====== Supplied information ======

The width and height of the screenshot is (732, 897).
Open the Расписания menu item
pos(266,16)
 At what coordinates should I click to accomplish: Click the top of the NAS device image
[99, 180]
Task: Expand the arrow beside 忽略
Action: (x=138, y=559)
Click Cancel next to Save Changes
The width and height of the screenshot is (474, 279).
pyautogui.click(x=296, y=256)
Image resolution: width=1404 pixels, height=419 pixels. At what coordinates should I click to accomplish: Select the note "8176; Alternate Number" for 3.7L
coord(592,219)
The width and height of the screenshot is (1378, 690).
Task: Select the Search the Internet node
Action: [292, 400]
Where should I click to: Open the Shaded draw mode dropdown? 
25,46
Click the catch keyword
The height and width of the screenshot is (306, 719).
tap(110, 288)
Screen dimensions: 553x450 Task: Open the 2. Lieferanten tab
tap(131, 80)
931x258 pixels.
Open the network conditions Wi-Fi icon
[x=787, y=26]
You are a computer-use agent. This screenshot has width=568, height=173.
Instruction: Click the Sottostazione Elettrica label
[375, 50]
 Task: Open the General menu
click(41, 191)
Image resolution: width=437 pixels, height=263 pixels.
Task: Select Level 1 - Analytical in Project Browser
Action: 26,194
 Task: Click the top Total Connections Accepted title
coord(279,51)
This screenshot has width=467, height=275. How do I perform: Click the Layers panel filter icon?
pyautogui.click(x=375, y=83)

======

__The task__: Leaving every word in place, retype all of the listing.

__Your solution__:
The width and height of the screenshot is (732, 897).
Open the Расписания menu item
pos(266,16)
 At what coordinates should I click to accomplish: Click the top of the NAS device image
[99, 180]
Task: Expand the arrow beside 忽略
Action: (x=138, y=559)
Click Cancel next to Save Changes
The width and height of the screenshot is (474, 279).
pyautogui.click(x=296, y=256)
Image resolution: width=1404 pixels, height=419 pixels. At what coordinates should I click to accomplish: Select the note "8176; Alternate Number" for 3.7L
coord(592,219)
The width and height of the screenshot is (1378, 690).
Task: Select the Search the Internet node
Action: [292, 400]
Where should I click to: Open the Shaded draw mode dropdown? 
25,46
Click the catch keyword
The height and width of the screenshot is (306, 719).
tap(110, 288)
Screen dimensions: 553x450 Task: Open the 2. Lieferanten tab
tap(131, 80)
931x258 pixels.
Open the network conditions Wi-Fi icon
[x=787, y=26]
You are a computer-use agent. This screenshot has width=568, height=173.
Instruction: Click the Sottostazione Elettrica label
[375, 50]
 Task: Open the General menu
click(41, 191)
Image resolution: width=437 pixels, height=263 pixels.
Task: Select Level 1 - Analytical in Project Browser
Action: 26,194
 Task: Click the top Total Connections Accepted title
coord(279,51)
This screenshot has width=467, height=275. How do I perform: Click the Layers panel filter icon?
pyautogui.click(x=375, y=83)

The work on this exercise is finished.